Жара стояла невыносимая. Хворь не унималась. Всё изнемогало. Но душными ночами кабаки шумели. Слава некоторых из них была настолько велика, что часто по кабаку целая местность прозванье получала: Веселуха, Щипок, Палиха, Заверняйка, Скачок и прочие. Особенно шумно было в кабачке Каток, что на Подоле, под самой стеной кремлёвской притулился. Митька держал себя атаманом.

— А какого хрена спину-то на них гнуть? — дерзко говорил он. — Что там ее ни гни, всё в одном кармане вошь на аркане, а в другом блоха на цепи… А вот чертям запустить бы теперь петуха красного — сушь-то какая стоит! А как тревога подымется, и пощупать, где что лежит… А стены класть да стрельницы высокие нам ни к чему: нам прятать за ними нечего — яко благ, яко наг, яко нет ничего… Эй, ты там, хозяин! — крикнул он, бахвалясь. — Не видишь, что у добрых молодцев в чарках высохло?

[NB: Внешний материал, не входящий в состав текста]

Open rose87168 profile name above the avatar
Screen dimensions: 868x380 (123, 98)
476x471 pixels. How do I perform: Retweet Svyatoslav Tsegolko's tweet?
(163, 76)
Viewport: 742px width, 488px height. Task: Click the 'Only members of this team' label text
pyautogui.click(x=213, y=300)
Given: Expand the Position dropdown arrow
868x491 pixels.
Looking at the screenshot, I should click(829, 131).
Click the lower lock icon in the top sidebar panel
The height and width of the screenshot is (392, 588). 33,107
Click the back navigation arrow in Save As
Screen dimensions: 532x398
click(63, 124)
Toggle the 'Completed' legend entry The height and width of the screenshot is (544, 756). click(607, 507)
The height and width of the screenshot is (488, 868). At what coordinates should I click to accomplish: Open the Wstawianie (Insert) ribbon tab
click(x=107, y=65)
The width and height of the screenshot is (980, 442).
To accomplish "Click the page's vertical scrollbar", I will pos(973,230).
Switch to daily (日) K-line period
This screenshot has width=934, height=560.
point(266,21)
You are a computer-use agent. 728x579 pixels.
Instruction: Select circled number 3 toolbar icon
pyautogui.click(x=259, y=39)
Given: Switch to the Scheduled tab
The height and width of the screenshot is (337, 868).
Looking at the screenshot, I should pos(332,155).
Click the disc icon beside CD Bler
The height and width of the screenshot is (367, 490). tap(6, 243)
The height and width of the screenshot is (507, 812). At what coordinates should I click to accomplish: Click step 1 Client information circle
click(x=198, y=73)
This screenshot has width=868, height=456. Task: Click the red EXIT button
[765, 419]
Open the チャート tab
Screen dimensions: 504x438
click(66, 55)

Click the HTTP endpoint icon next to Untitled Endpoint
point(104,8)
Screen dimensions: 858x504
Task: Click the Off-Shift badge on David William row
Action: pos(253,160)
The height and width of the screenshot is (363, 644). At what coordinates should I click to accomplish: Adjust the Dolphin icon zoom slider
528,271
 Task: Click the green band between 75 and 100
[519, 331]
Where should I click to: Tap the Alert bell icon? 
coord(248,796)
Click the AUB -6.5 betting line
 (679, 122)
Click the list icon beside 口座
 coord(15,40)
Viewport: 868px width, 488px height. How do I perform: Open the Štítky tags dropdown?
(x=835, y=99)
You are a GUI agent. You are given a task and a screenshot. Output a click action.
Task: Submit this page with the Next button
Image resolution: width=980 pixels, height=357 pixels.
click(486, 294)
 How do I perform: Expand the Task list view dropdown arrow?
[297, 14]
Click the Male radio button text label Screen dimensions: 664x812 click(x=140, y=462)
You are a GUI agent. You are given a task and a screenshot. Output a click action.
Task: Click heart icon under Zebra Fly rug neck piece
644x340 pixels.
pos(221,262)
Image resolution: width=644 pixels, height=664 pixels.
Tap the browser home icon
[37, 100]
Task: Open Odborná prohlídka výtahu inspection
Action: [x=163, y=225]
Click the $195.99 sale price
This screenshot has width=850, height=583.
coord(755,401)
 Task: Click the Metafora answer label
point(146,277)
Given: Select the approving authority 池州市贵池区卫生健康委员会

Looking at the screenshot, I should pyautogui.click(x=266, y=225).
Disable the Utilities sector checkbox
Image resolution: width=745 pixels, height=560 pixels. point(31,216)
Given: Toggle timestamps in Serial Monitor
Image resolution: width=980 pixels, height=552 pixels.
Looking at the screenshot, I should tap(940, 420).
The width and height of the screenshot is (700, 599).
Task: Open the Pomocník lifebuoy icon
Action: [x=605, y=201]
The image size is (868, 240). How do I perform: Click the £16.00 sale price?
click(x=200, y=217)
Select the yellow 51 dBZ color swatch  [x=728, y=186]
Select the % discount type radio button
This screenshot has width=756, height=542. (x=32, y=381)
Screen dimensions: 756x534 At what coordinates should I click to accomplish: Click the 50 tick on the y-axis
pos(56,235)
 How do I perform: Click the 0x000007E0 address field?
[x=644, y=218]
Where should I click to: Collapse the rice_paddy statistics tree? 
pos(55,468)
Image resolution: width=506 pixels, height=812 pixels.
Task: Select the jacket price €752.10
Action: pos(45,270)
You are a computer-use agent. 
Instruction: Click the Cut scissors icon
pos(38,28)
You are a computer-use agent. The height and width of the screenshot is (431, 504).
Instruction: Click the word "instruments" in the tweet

— Да ведь на Радунице только Москва горела, — молвил кто-то в жаркой и вонючей полутьме. — Три месяца не прошло.

— Ну, коли жалостлив больно, за печью сиди, — зло оборвал Митька. — Нас не больно милуют, ну, и нам глядеть нечего.

В жаркой ночи, полной трепетания далёких зарниц, всё более разгуливался ветер-суховей. Он гнал вдоль сонных улиц косматые тучи пыли, яростно стучал ставнями, кружил, как нечистая сила, по пустым площадям и снова свистел в пролётах недостроенных стрельниц кремлёвских, пугал воем в трубе старух, а на Остоженке, где вдоль реки шли луга государевы, он яростно раскидал несколько стогов.

— Расходись под ветер, — шептал в воющем, пахнущем пылью мраке Митька. — И как только полночь у Ивана под Колоколы ударит, так и запаливай. Главное, чтобы смятенья больше было: тут тушить начнут, в другом месте зажигай. Ну, не зевайте Ты, Облом, со мной пойдёшь.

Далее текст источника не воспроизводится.